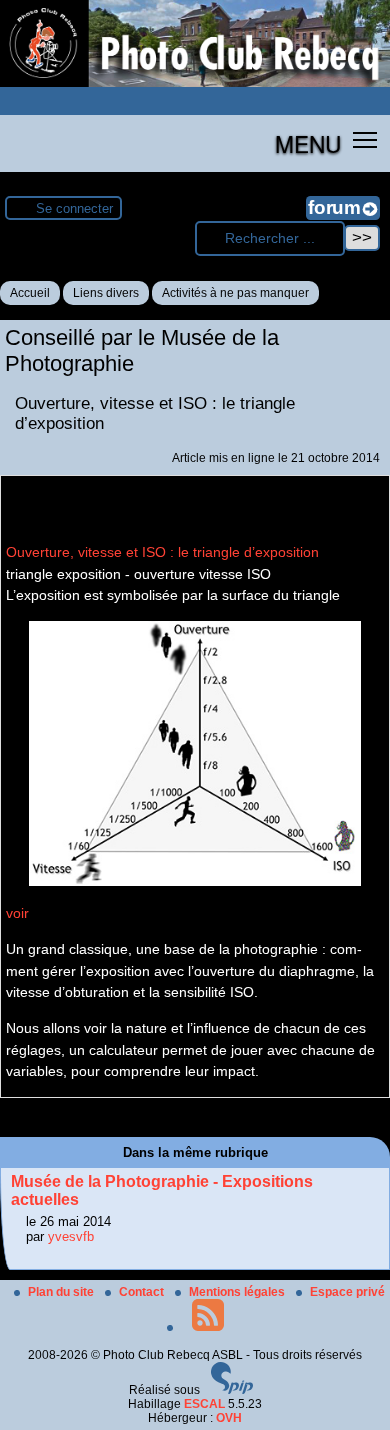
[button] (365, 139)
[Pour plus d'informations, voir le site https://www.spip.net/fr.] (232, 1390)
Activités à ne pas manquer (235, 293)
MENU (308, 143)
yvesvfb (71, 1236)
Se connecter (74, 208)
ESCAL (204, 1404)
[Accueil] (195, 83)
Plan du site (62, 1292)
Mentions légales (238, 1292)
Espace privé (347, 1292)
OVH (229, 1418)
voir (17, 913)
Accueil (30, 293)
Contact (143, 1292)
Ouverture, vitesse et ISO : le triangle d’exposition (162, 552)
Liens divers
:::
[Assignment] Hand back every line of the material, exactly, without the pictures.

[Response below]
[button] (365, 139)
[Pour plus d'informations, voir le site https://www.spip.net/fr.] (232, 1390)
Activités à ne pas manquer (235, 293)
MENU (308, 143)
yvesvfb (71, 1236)
Se connecter (74, 208)
ESCAL (204, 1404)
[Accueil] (195, 83)
Plan du site (62, 1292)
Mentions légales (238, 1292)
Espace privé (347, 1292)
OVH (229, 1418)
voir (17, 913)
Accueil (30, 293)
Contact (143, 1292)
Ouverture, vitesse et ISO : le triangle d’exposition (162, 552)
Liens divers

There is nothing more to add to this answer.